Reproduce all the lines of the dataset excerpt below verbatim, character for character and line for line.

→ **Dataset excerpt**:
####
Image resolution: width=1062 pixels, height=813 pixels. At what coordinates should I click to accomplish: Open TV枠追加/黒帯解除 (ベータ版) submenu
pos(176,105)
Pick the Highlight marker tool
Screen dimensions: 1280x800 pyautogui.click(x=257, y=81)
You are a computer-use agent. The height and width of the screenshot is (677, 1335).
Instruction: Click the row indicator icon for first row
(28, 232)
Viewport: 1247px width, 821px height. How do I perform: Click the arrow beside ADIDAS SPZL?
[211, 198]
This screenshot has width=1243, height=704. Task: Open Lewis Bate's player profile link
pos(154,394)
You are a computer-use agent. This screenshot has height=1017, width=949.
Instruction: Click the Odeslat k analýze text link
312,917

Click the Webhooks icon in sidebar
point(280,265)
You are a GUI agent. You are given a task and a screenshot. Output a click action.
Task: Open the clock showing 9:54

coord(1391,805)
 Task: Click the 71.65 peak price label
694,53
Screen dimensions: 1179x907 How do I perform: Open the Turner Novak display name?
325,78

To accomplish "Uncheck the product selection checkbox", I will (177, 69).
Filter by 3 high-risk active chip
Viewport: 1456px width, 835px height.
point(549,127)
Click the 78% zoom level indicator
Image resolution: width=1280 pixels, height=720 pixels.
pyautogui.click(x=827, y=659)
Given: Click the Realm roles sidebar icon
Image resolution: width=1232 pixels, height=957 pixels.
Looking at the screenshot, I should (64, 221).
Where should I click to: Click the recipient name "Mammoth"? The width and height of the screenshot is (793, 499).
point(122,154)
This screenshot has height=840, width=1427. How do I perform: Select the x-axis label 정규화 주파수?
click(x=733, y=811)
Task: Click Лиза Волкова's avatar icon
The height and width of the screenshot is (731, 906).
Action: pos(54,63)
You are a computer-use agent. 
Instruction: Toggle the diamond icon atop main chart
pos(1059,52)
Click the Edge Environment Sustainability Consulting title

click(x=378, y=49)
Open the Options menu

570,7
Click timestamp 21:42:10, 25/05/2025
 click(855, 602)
####
→ **THE RESPONSE**:
Image resolution: width=1062 pixels, height=813 pixels. At what coordinates should I click to accomplish: Open TV枠追加/黒帯解除 (ベータ版) submenu
pos(176,105)
Pick the Highlight marker tool
Screen dimensions: 1280x800 pyautogui.click(x=257, y=81)
You are a computer-use agent. The height and width of the screenshot is (677, 1335).
Instruction: Click the row indicator icon for first row
(28, 232)
Viewport: 1247px width, 821px height. How do I perform: Click the arrow beside ADIDAS SPZL?
[211, 198]
This screenshot has width=1243, height=704. Task: Open Lewis Bate's player profile link
pos(154,394)
You are a computer-use agent. This screenshot has height=1017, width=949.
Instruction: Click the Odeslat k analýze text link
312,917

Click the Webhooks icon in sidebar
point(280,265)
You are a GUI agent. You are given a task and a screenshot. Output a click action.
Task: Open the clock showing 9:54

coord(1391,805)
 Task: Click the 71.65 peak price label
694,53
Screen dimensions: 1179x907 How do I perform: Open the Turner Novak display name?
325,78

To accomplish "Uncheck the product selection checkbox", I will (177, 69).
Filter by 3 high-risk active chip
Viewport: 1456px width, 835px height.
point(549,127)
Click the 78% zoom level indicator
Image resolution: width=1280 pixels, height=720 pixels.
pyautogui.click(x=827, y=659)
Given: Click the Realm roles sidebar icon
Image resolution: width=1232 pixels, height=957 pixels.
Looking at the screenshot, I should (64, 221).
Where should I click to: Click the recipient name "Mammoth"? The width and height of the screenshot is (793, 499).
point(122,154)
This screenshot has height=840, width=1427. How do I perform: Select the x-axis label 정규화 주파수?
click(x=733, y=811)
Task: Click Лиза Волкова's avatar icon
The height and width of the screenshot is (731, 906).
Action: pos(54,63)
You are a computer-use agent. 
Instruction: Toggle the diamond icon atop main chart
pos(1059,52)
Click the Edge Environment Sustainability Consulting title

click(x=378, y=49)
Open the Options menu

570,7
Click timestamp 21:42:10, 25/05/2025
 click(855, 602)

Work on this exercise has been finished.